/HiC-Box

GUI-based pipeline for Hi-C data processing and visualization

Primary LanguagePython

HiC-Box

HiC-Box is a HiC data processing pipeline and visualizer, written mostly in Python (as of 2018, it is only compatible to Python 2; with deprecation coming up in 2020, work is undergoing to convert it to Python 3). It uses bowtie2 as a backend to align input paired-end reads onto an input genome, and derives a contact map from the alignment data and the position of restriction sites along the genome (the restriction enzyme is also given as input).
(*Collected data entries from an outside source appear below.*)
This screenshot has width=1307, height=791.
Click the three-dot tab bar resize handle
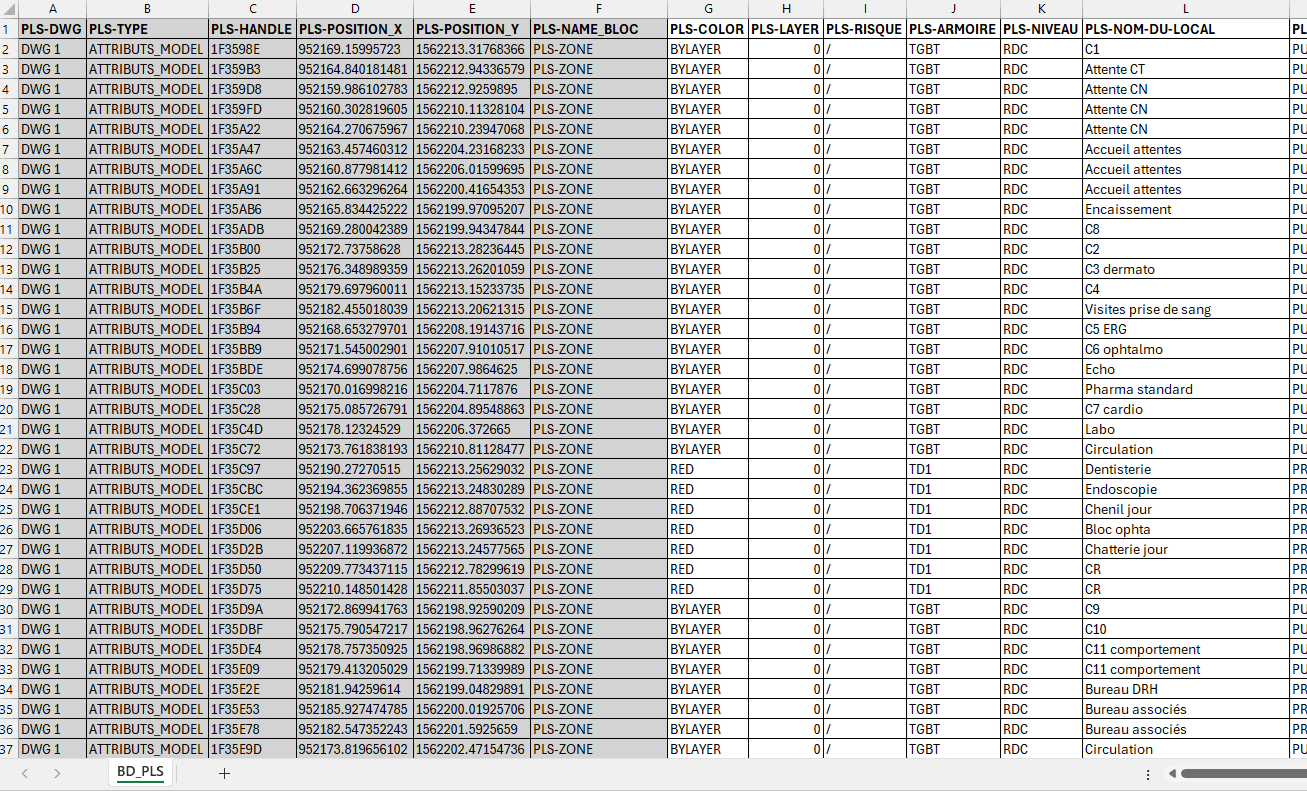1147,773
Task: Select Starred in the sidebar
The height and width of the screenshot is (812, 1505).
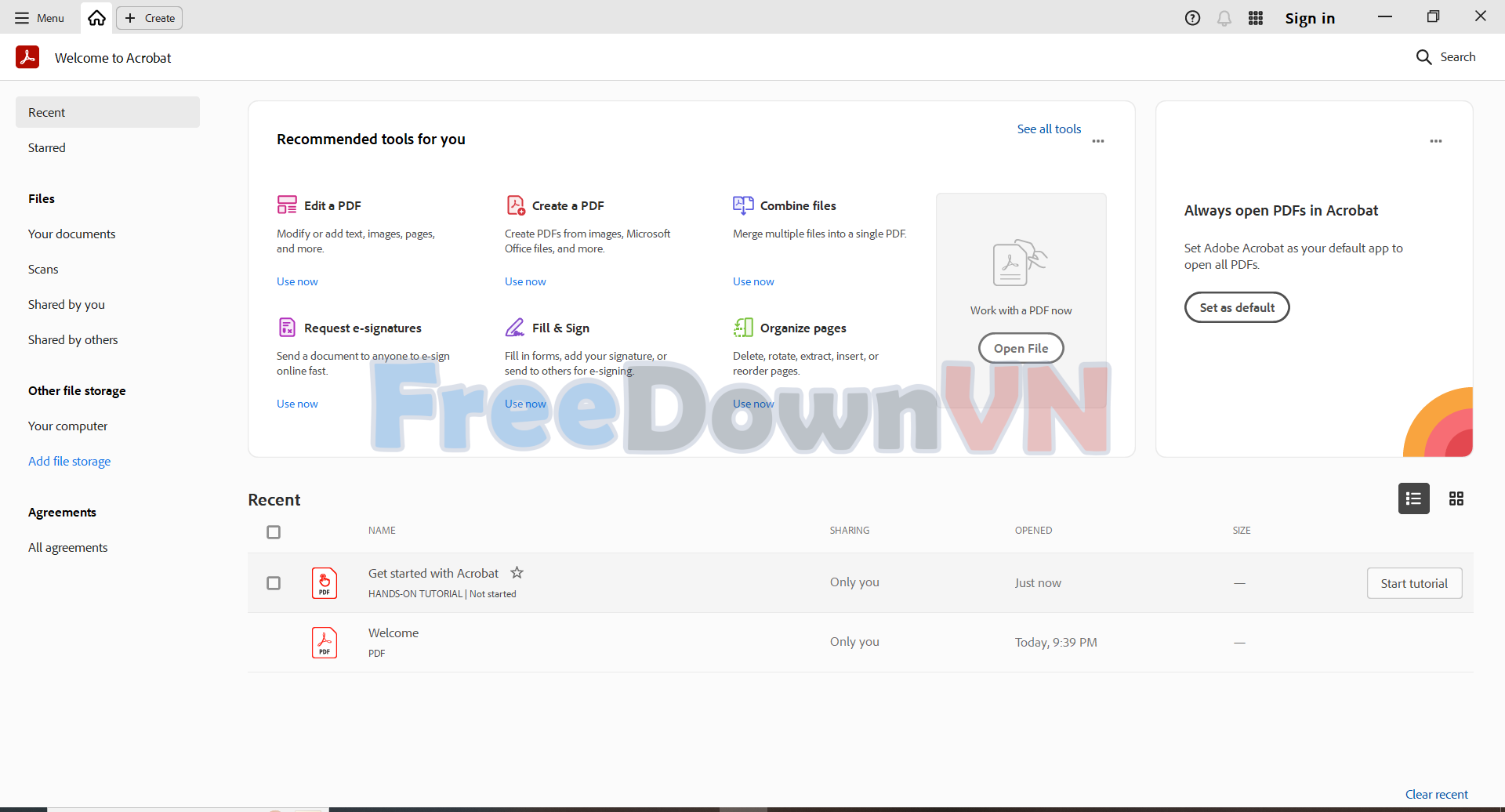Action: tap(47, 147)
The restriction fragments are then binned (and the corresponding matrix sum-pooled) at different scales, hence building a pyramid. Each level of the pyramid is a contact map at a different resolution. Each such level can be browsed with the box.

HiC-Box generates datasets that are compatible with GRAAL for reassembly. Both softwares operate on the same data template and their codebase is redundant but since GRAAL has specific requirements that can be difficult to deploy, they are kept on separate repos. Nevertheless, if you wish to use GRAAL on your own genome and paired-end reads, you will need to use the box to convert them into GRAAL-digestible input data. Here are examples of what such prepared datasets should look like.

Dependencies

Python packages

  • numpy
  • scipy
  • matplotlib
  • h5py
  • Biopython
  • pymongo
  • mirnylib
  • cython (mirnylib dependency)
  • wxpython
  • networkx

Other software

  • bowtie2

How to use

  • Make sure you have read/write/execute permission on the main folder and all its subfolders.
  • Run main.py
  • Choose output folder
  • Load a fasta genome
  • Make sure a bowtie index is built and placed in a directory named "index" within the main folder; this can be done automatically by clicking on index (bowtie path must be specified in the advanced options or a bowtie folder must be in the main folder)
  • Load fastq paired-end read files
  • Load restriction enzyme (or manually type in the site sequence)
  • Check advanced parameters and tweak if needed
  • Align and wait for ready for computation terminal output (this may take a while)
  • Click on Pyramid to proceed to the visualizer (visualizer may also be directly summoned by running main_window.py)
  • Load data and browse to the inside of a folder named analysis within the output folder
  • Build pyramid (this may take a while) and load it
  • Visualize using options as needed

Advanced

Visualizer options

  • When building a pyramid, the sparsity filter will remove bins whose total contact count is too low.
  • Saturation threshold can be either absolute (fixed number), relative (percentile, append % at the end) or auto-adjusted depending on the needed rendering.
  • Matrices can be manually loaded "raw" (from a text file) and binned, but no genome information will be displayed.
  • "Kb binning" will regroup bins such that the total length of each bin is closest to 10kb.
  • The norm called sparsity is an alias for fragment-wise order 1 normalization.

Output templating

The box is designed to go through all steps of a typical Hi-C pipeline, from alignment to visualization or a possible reassembly by GRAAL. However, if you wish to customize the alignment step, you may directly provide a sam file named 0.sam in the output folder. HiC-Box will skip the alignment part and proceed to the contact matrix generation.

Troubleshooting

  • Currently the PCR duplicate/tag detection step is very unoptimized and may crash the box if there are too many reads. For this reason (and because filtering/trimming reads on the fly every time can be clunky anyway) it is preferable that you trim and filter your reads prior to launching the pipeline. An example of script that does this can be found here. Once your reads are prepared, be sure to set tag length to 0 in the options.